Alexander Goldenweiser (anthropologist)

Alexander Alexandrovich gold Weiser (Russian Александр Александрович Гольденвейзер; born January 29, 1880 in Kiev, † July 6, 1940 in Portland, Oregon) was a native of Ukraine, American anthropologist and sociologist.

Life

Alexander Gold Weiser was the son of the lawyer Alexander Solomonovich Gold Weiser ( 1855-1915 ). His brothers were the economist Emmanuil Alexandrovich gold Weiser, in the U.S. as Emanuel A. Gold Weiser (1883-1953) is known, and the lawyer Alexei Alexandrovich gold Weiser ( 1890-1979 ).

After the emigration of the family to the United States in 1900 Alexander Gold Weiser studied the anthropology of Franz Boas at Columbia University. Gold Weiser earned his AB in 1902, his MA in 1904, and in 1910 he received his doctorate in Boaz to the PhD with a dissertation on totemism (published in the Journal of American Folk -Lore ).
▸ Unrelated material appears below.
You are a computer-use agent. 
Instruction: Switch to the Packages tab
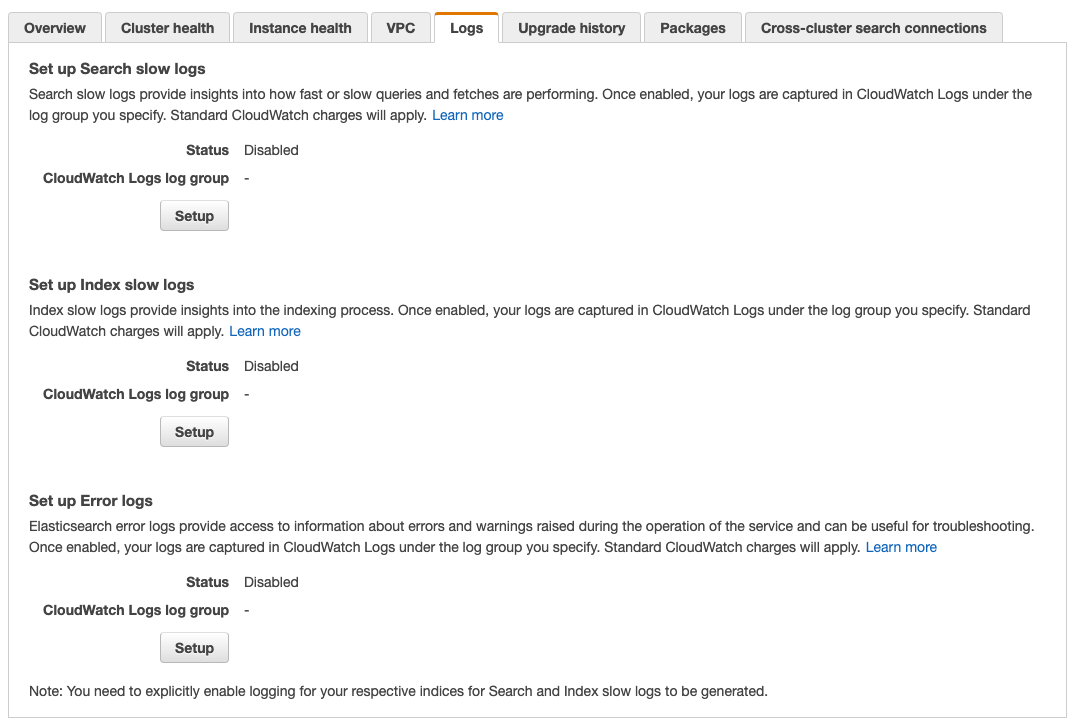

After receiving his doctorate taught gold Weiser to 1919 at Columbia University. After that, he worked at, which was founded in 1919, New School for Social Research as a lecturer. Among his colleagues were John Dewey, James Harvey Robinson, and Thorstein Veblen. 1926 ended the lectureship, and gold Weiser was co-editor of the Encyclopedia of the Social Sciences.
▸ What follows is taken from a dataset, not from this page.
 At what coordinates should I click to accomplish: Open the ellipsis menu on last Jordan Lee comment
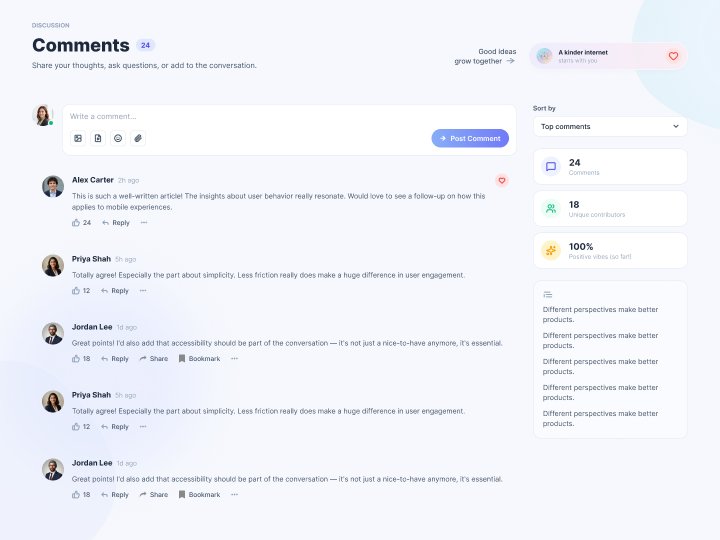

From 1915 to 1929 taught gold Weiser also at the edge School for Social Science. This school had the Socialist Party of America in 1906. In 1923 he accepted a professorship at the University of Washington, and from 1930 to 1938 he taught at the University of Oregon in Eugene. Gold has held visiting professorships Weiser 1937 to 1938 at the University of Wisconsin and in the time from 1933 to 1939 at Reed College.

Position

In his questions Alexander Gold Wieser included on the anthropology, the insights of psychology and psychoanalysis in addition, so special in the works for cultural diffusion. Theoretical aspects he could from his field studies gain among the Iroquois. In total, he spent ten months in the years 1911-1913 in the Grand River Reserve in Ontario. Here he was concerned with symbolic and mystical relationship with the totemism. Gold Weiser realized that the structures of primitive peoples ( nonliterate people) not fundamentally different from the life-world of modern humans.

Publications

  • Totemism. An analytical Study. In: Journal of American Folk -Lore, Volume 23, Boston 1910, pp. 179-293.
  • Early Civilization. An Introduction to Anthropology. Knopf, New York 1922. ( Digitized )
  • The Social Sciences and Their Interrelations. With William Fielding Ogburn. Houghton Mifflin, Boston, 1927.
  • History. Psychology and Culture. Knopf, New York 1933.
  • Anthropology. An Introduction to Primitive Culture. Appleton - Century- Crofts, New York 1937.